AIM OF THE EXERCISE: Two lines in the data below mark the range: the one with "You are a GUI" and the one with "Viewport: 1456px width, 819px height.". Return both, along with every line between them, exactly.

◆ ◆ ◆ ◆

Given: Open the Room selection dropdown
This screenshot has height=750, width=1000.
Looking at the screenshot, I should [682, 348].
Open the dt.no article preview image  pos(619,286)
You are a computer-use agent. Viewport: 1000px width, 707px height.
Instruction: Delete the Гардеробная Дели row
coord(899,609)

◆ ◆ ◆ ◆

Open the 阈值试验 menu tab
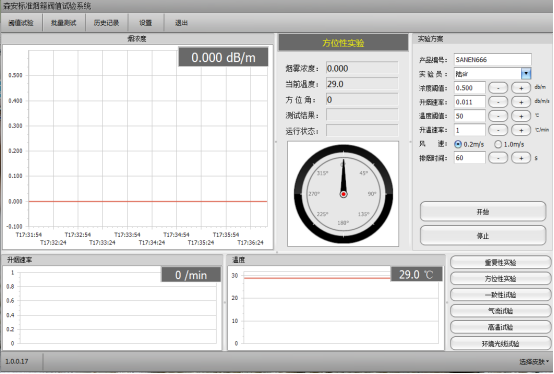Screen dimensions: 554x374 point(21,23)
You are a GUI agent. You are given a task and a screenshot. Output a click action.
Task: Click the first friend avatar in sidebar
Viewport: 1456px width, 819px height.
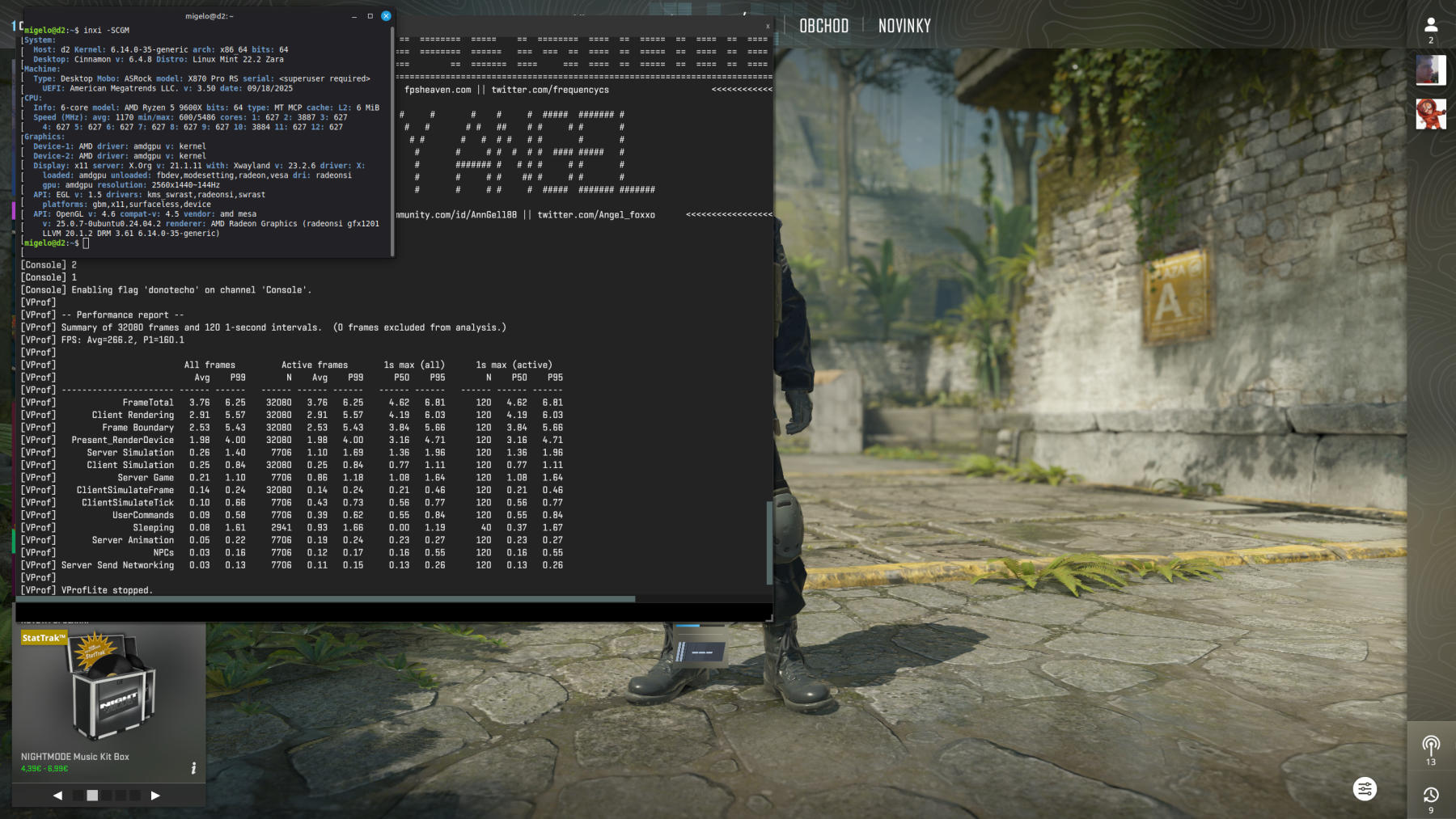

◆ ◆ ◆ ◆

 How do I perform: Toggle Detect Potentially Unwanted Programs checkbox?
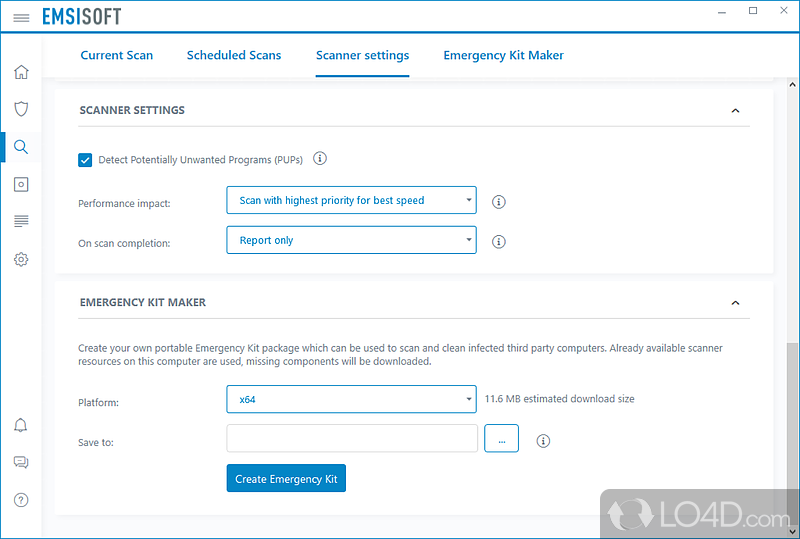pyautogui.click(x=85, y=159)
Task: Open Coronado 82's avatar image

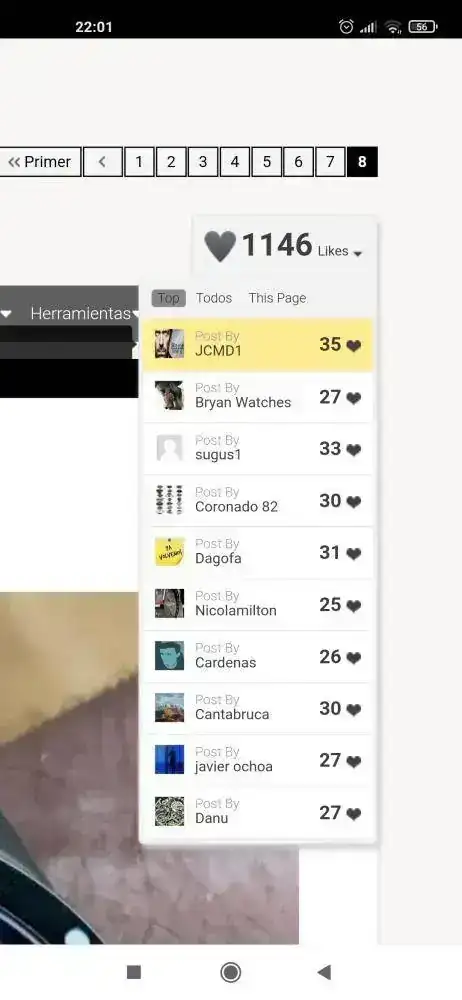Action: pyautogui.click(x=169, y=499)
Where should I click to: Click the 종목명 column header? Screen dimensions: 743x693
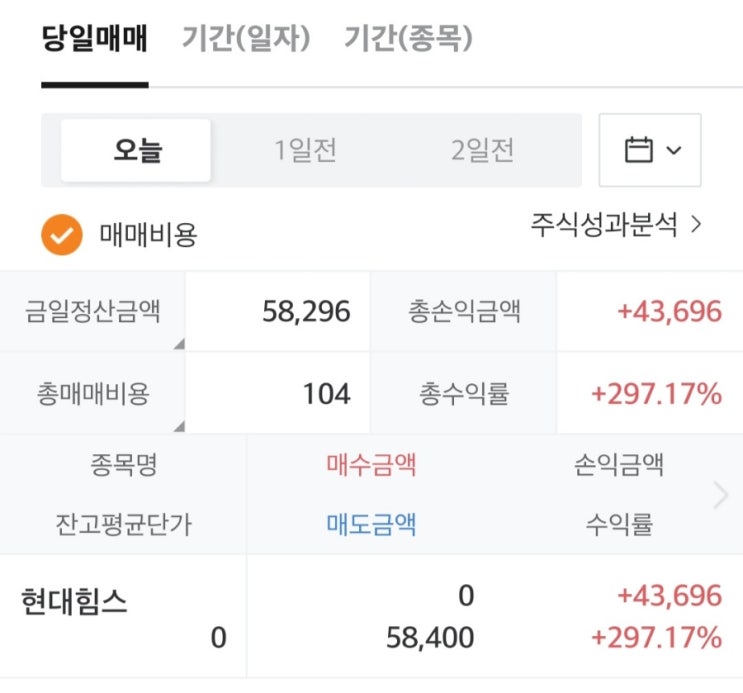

◆ ◆ ◆ ◆

TASK RESULT:
You are a GUI agent. You are given a task and a screenshot. Output a click action.
Task: Click the first friend avatar in sidebar
Viewport: 1456px width, 819px height.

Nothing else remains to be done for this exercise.